Outra grande novidade do novo texto é a instituição do juiz de garantias. Hoje o mesmo juiz que trabalha na fase de investigação de um processo é o que dá a sentença em primeira instância. Com o novo CPP, um magistrado atuará somente na fase da investigação do inquérito para autorizar, por exemplo, a quebra de sigilo bancário. Outro juiz irá julgar o crime. A medida deve evitar que o envolvimento do juiz com o caso seja tão grande a ponto de prejudicar a imparcialidade dele.
O projeto traz, ainda, outras alterações substanciais (veja o quadro). Uma das mudanças é a supressão da prisão especial para quem tem curso superior. Com a alteração, joga-se a competência para que o juiz decida quem terá direito a ficar em cela diferente dos presos comuns. Outras novidades são: a possiblidade de videoconferência, de uso de algemas somente se o preso apresentar resistência e a permissão para a indicação de um interventor nas empresas com o afastamento dos gestores acusados de crime.
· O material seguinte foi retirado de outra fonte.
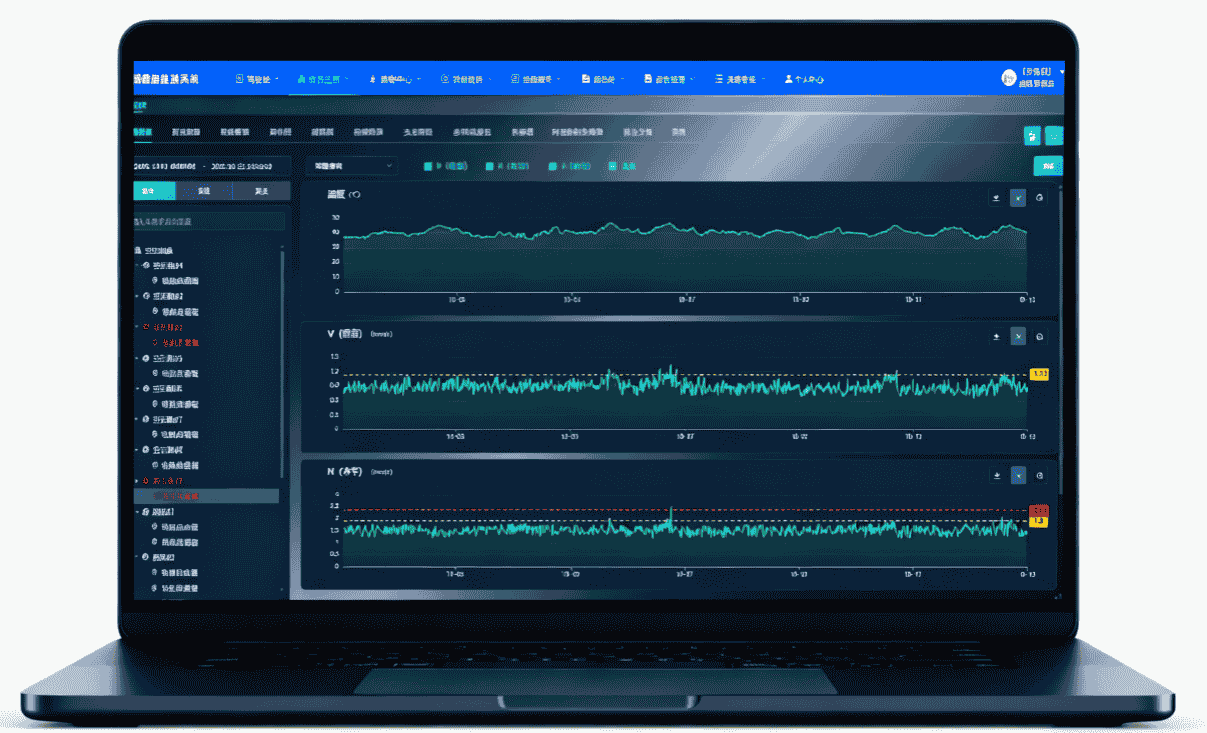Screen dimensions: 1207x733
Task: Toggle the fourth legend checkbox above the charts
Action: [x=612, y=166]
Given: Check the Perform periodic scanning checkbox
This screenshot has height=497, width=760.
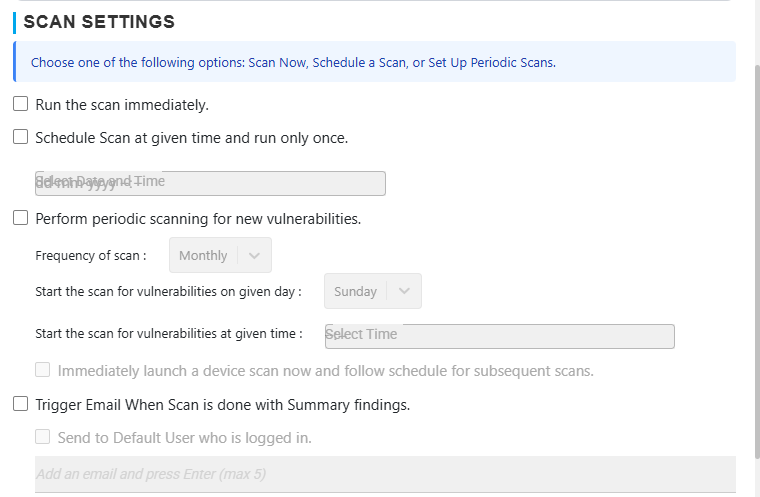Looking at the screenshot, I should tap(20, 218).
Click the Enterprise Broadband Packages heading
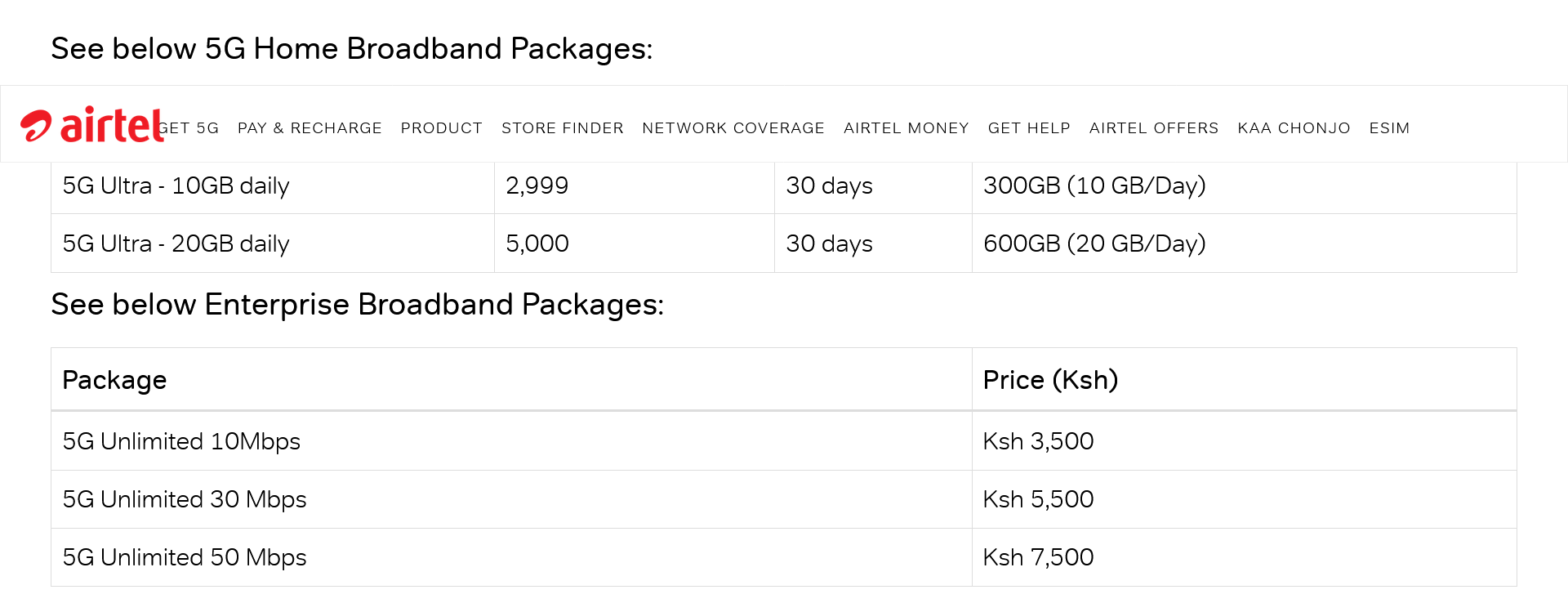This screenshot has height=612, width=1568. click(x=357, y=305)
O texto do novo CPP foi aprovado pelo Senado, depois de cerca de dois anos de discussão, com base em um projeto substitutivo apresentado pelo senador Renato Casagrande (PSB-ES). O projeto substitutivo recebeu 214 emendas em plenário, das quais 97 foram aproveitadas. "Não se mexeu no esqueleto do projeto. Os objetivos iniciais de dar mais rapidez ao processo [penal] e diminuir os recursos protelatórios foram mantidos", disse Casagrande.
Para entrar em vigor, porém, o projeto precisa, ainda, ser votado pela Câmara dos Deputados. Caso os deputados façam alterações no texto, ele precisar ser votado novamente pelo Senado. Dessa forma, as novas regras ainda não têm prazo para entrar em vigor.
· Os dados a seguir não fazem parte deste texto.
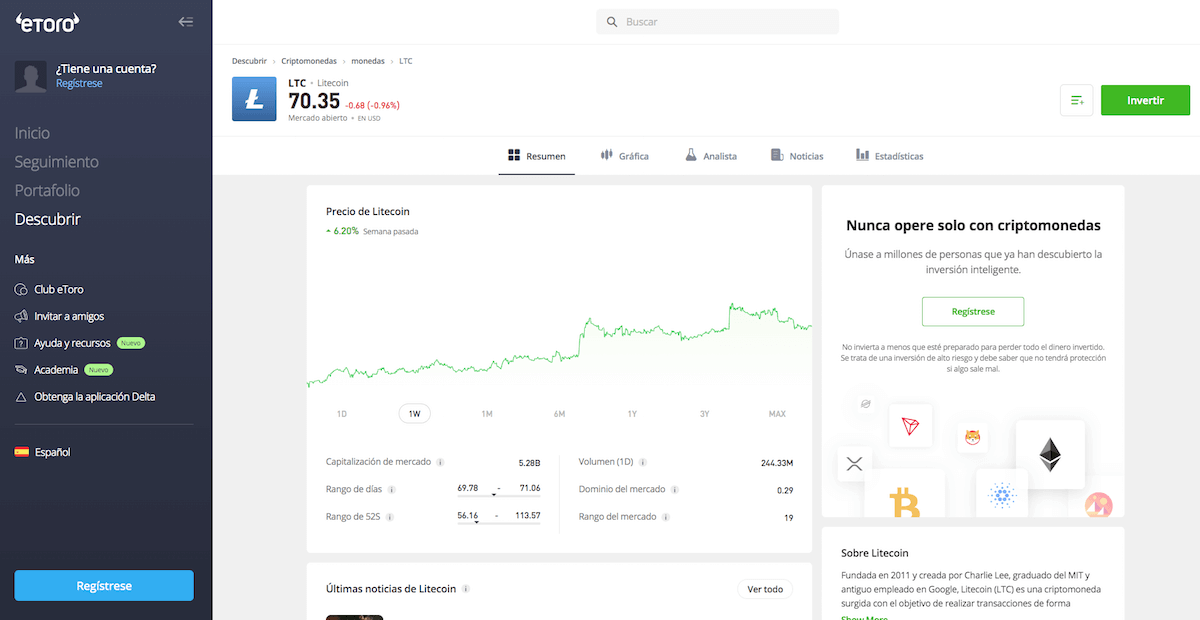The height and width of the screenshot is (620, 1200).
Task: Collapse the sidebar with the arrow chevron
Action: pos(186,21)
Os especialistas consideram que a atualização do Código de Processo Penal é um grande avanço para o país porque estabelecem regras mais adequadas às demandas atuais da sociedade em um julgamento criminal. "[O projeto] é infinitamente melhor que o [Código] atual, mas ainda não é o mais próximo da perfeição", opina Coutinho. Ele informou que estuda com outros juristas do Núcleo de Processo Penal da Universidade Federal do Paraná (UFPR) a proposição de alterações no texto recém-aprovado para ser encaminhada para a Câmara dos Deputados. "Poderia se aproveitar o momento para se fazer mais", acredita o advogado e professor da Universidade Positivo, Pedro Luciano Evangelista Ferreira.